Martigues, Vitrolles, Berre-l’Etang, Fos-sur-Mer, Istres, Gignac-la-Nerthe, Le Rove… Autour du plan d’eau, le RN vise plusieurs villes de taille variable. Alors que sa commission nationale d’investiture égrène ses choix, Romain Tonussi, député RN de la 8ᵉ circonscription, rive nord de l’étang, annonce déjà un « record de candidatures ». « Deux tiers des habitants de ma circonscription pourront voter pour une liste RN dans leurs villes », assure-t-il. Un bond par rapport à 2020, où le parti d’extrême droite ne se présentait que dans 20 des 119 communes des Bouches-du-Rhône.

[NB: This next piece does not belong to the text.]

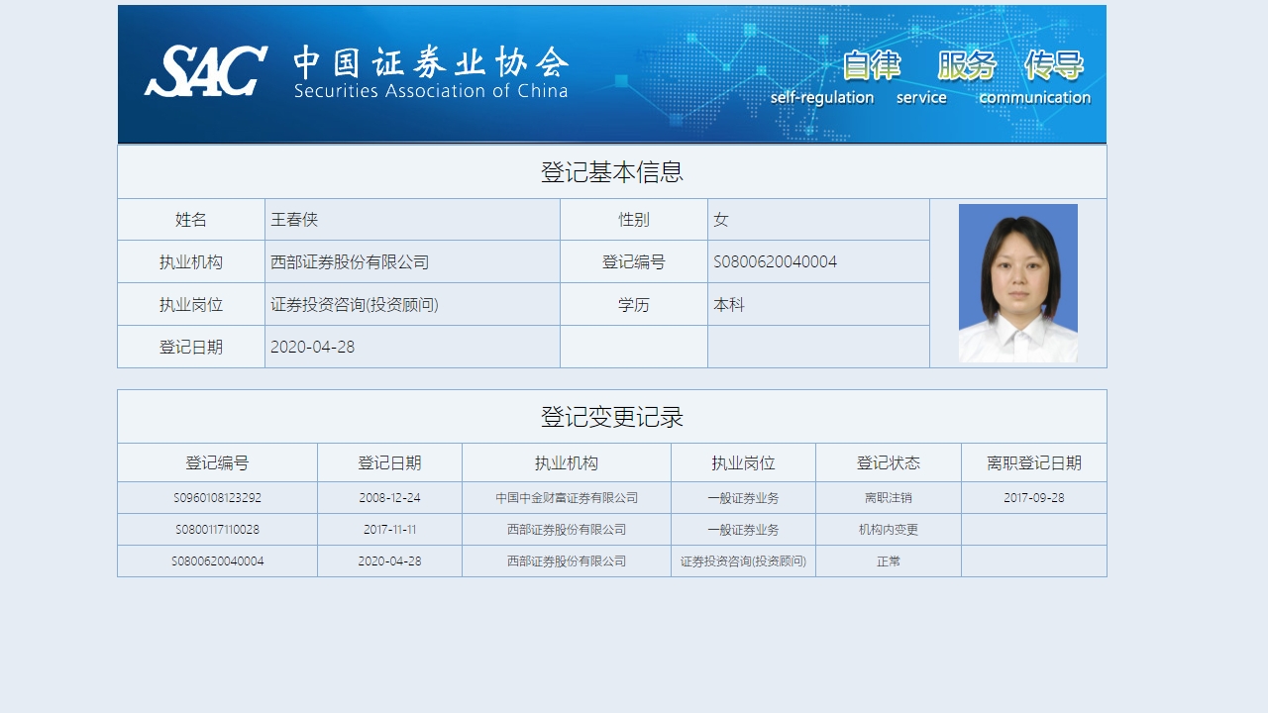Select record number S0960108123292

Le RN espère aussi conserver Rognac, conquise fin 2024 dans une partielle, et voir le maire de Marignane, Eric Le Disses (divers droite, qui a racheté la « marque » Rassemblement pour la République, RPR, avec Franck Allisio), prosélyte acharné de l’« union des droites » et toujours vice-président du conseil départemental présidé par Martine Vassal (divers droite), remporter un quatrième mandat. « L’étang de Berre, c’est le cœur de notre électorat. Une périphérie de Marseille qui vote RN parce qu’elle est profondément déçue par les autres partis. Une classe moyenne qui n’en peut plus de toujours payer plus en gagnant un peu moins, qui a envie d’ordre, de justice fiscale et sociale. Et veut dégager un personnel politique usé par le pouvoir », martèle Franck Allisio.